The year 2010 proved to be a lackluster one for Hollywood. So, although tradition -- or at least a custom dating back to 1965 -- calls on the Media Review Office of Catholic News Service to select its top 10 movie picks annually, readers should bear in mind that only a few of the films below are likely to stand the test of time as significant contributions to the medium.
Since a majority of the entries in the overall top 10 may be classified for adults only -- as is the case for the year just passed -- recently the office has also compiled a list of the 10 best family-friendly movies.
Here, in alphabetical order, are the office's general choices:
Director Rob Reiner's heartwarming coming-of-age story "Flipped" chronicles the relationship of two kids (Madeline Carroll and Callan McAuliffe) over a six-year period in the late 1950s. Amid the ups and downs of their friendship, the film examines family life in baby boom-era suburbia, challenging stereotypes and prejudices with a surprisingly strong pro-life message (A-III, PG).

■ Dataset content
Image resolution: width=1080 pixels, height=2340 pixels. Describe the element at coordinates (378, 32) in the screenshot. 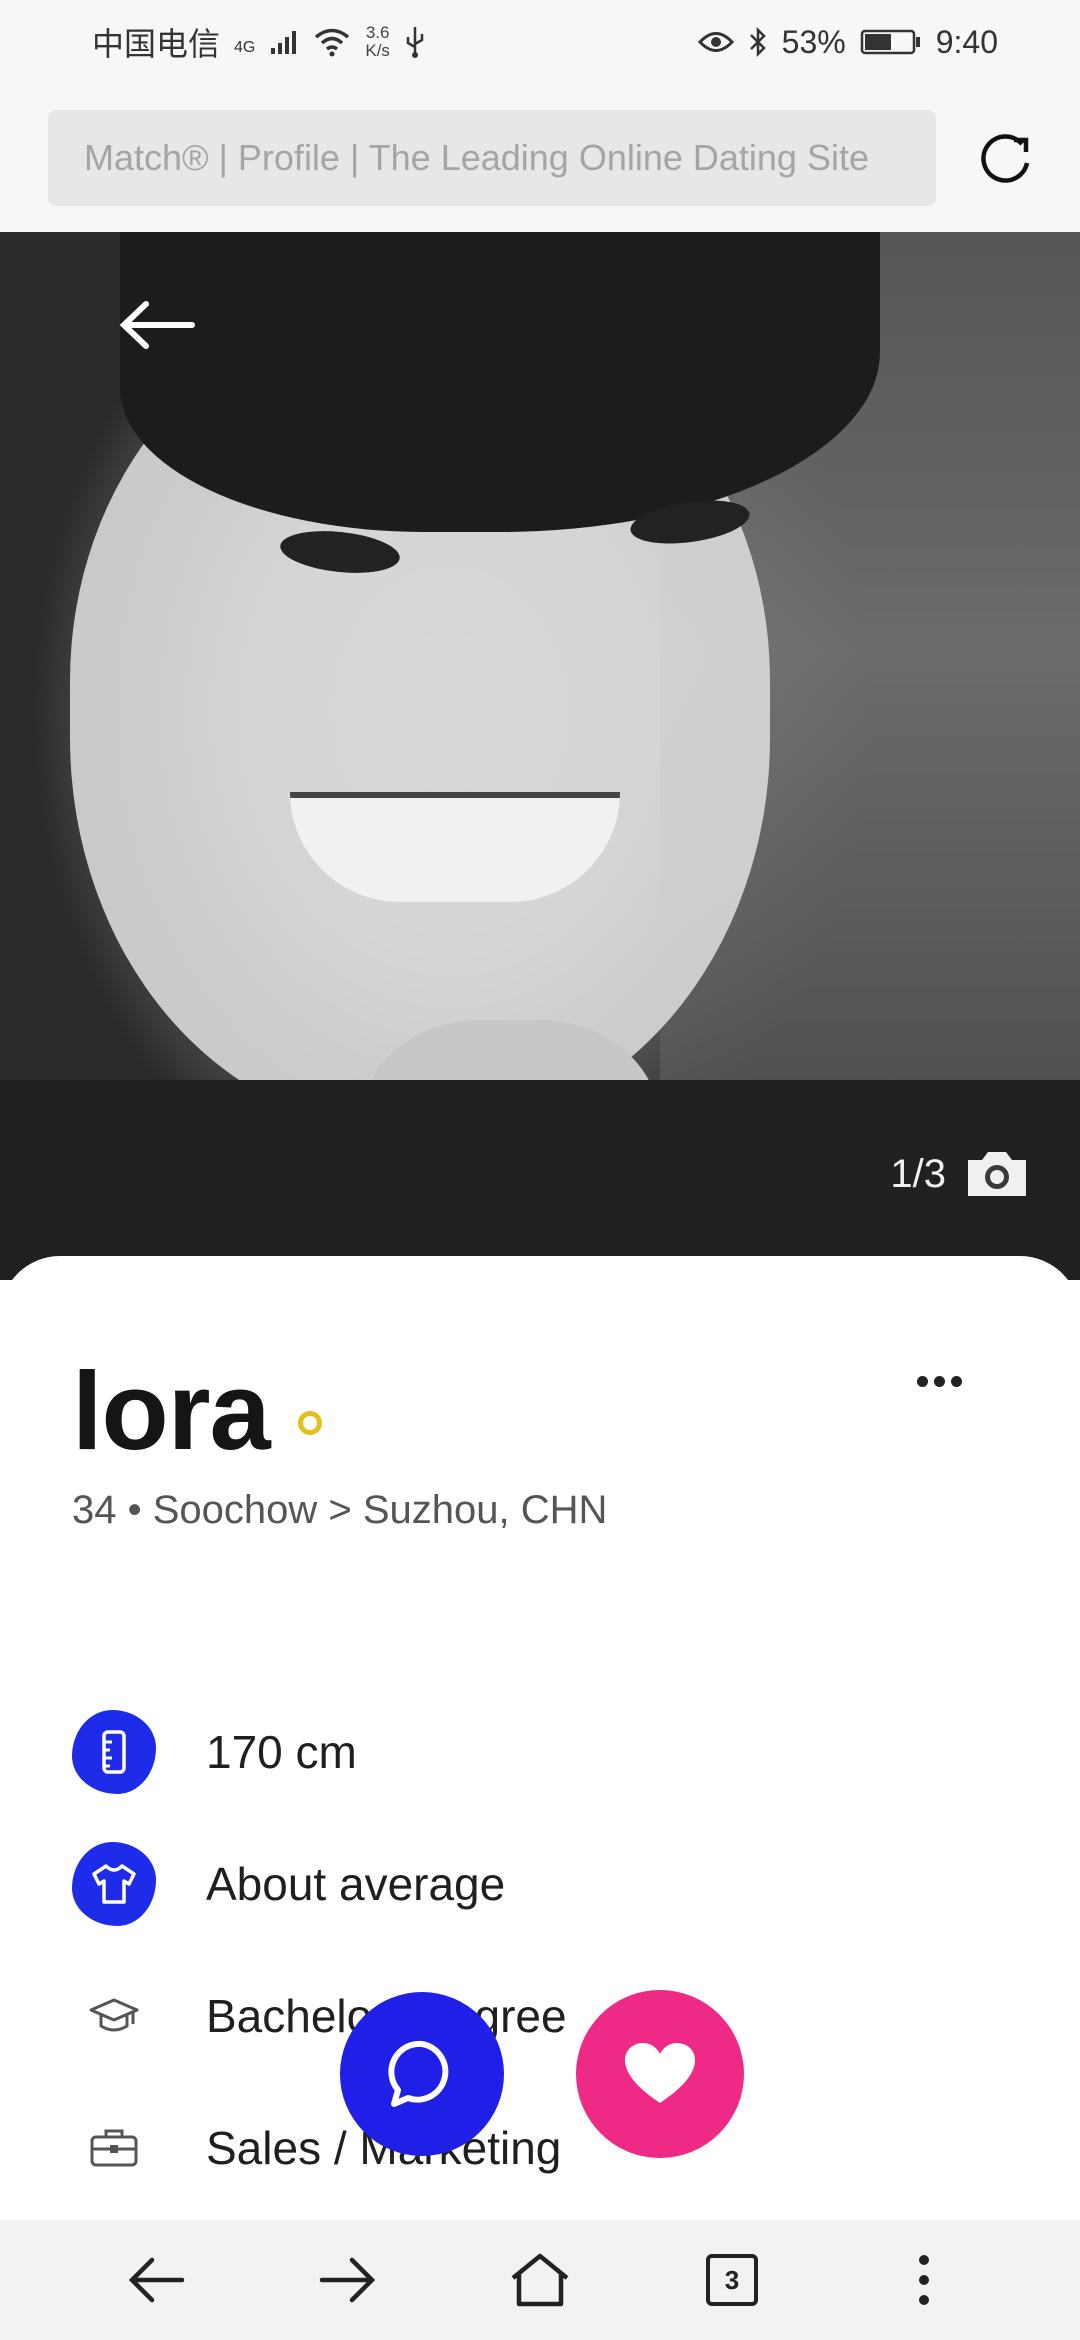

I see `network-speed-value: 3.6` at that location.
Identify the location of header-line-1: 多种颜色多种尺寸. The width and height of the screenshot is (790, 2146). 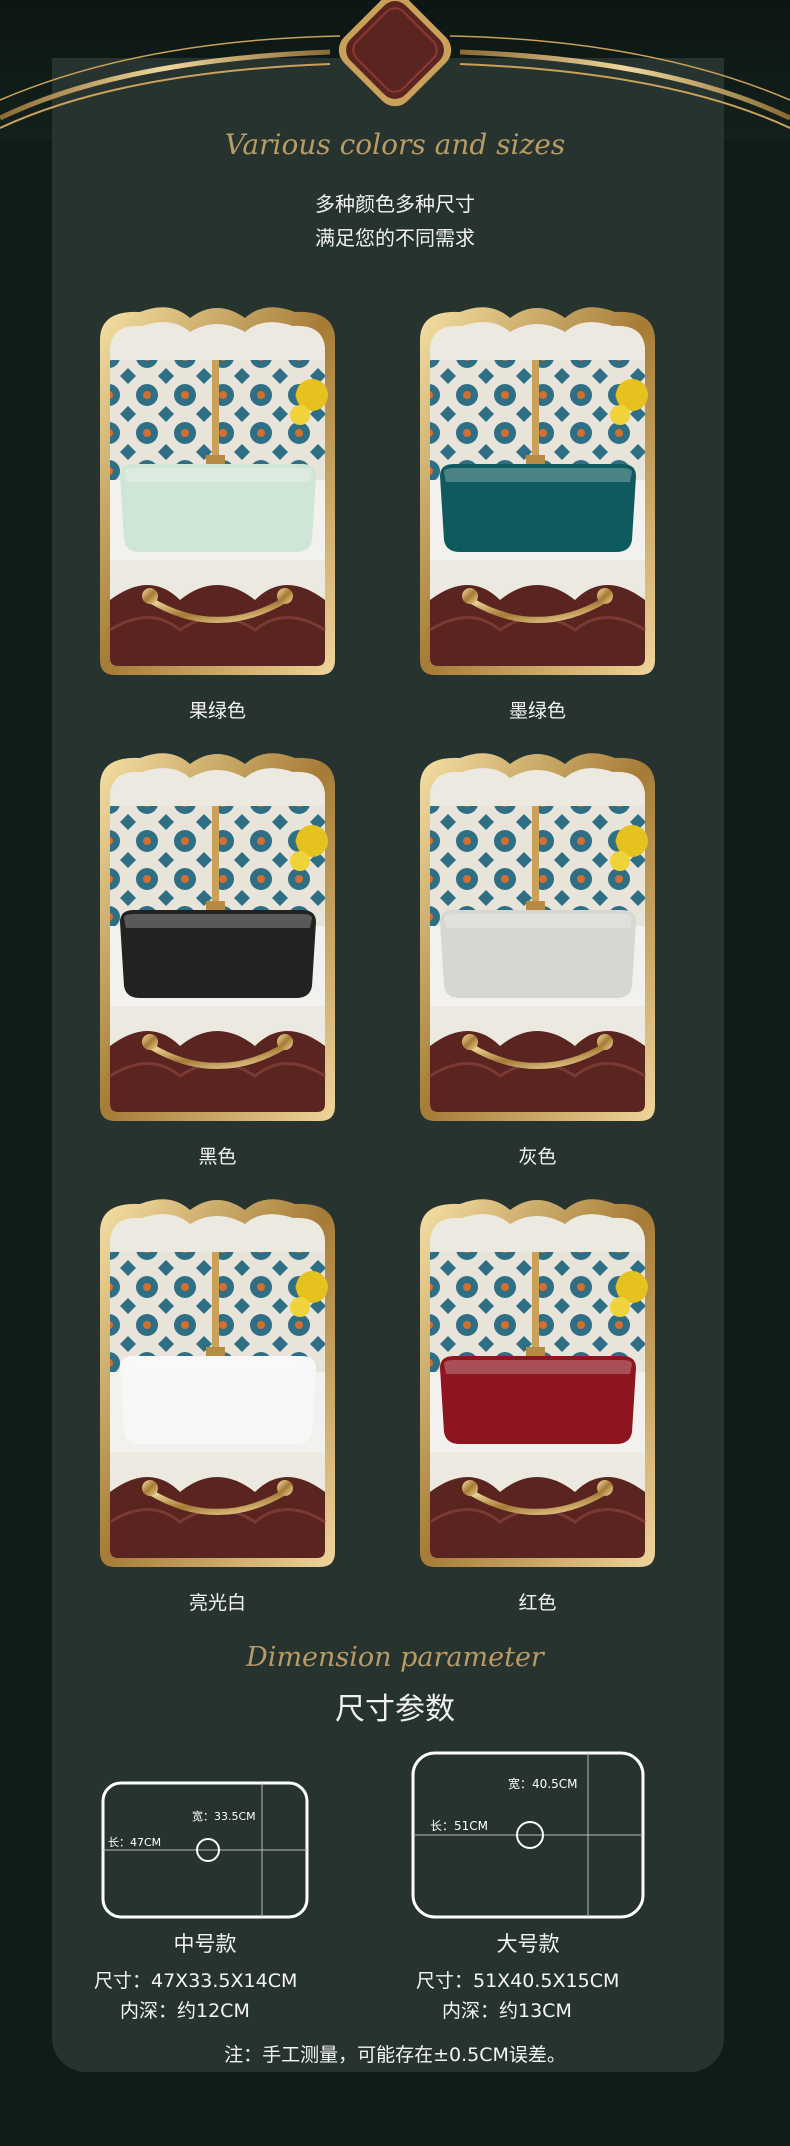
(395, 204).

■ Problem to solve
Can you write out the text on the 2010 movie picks between "The year 2010" and "best family-friendly movies.", inclusive, swapping "lackluster" for "disappointing"?

■ Exercise answer
The year 2010 proved to be a disappointing one for Hollywood. So, although tradition -- or at least a custom dating back to 1965 -- calls on the Media Review Office of Catholic News Service to select its top 10 movie picks annually, readers should bear in mind that only a few of the films below are likely to stand the test of time as significant contributions to the medium.
Since a majority of the entries in the overall top 10 may be classified for adults only -- as is the case for the year just passed -- recently the office has also compiled a list of the 10 best family-friendly movies.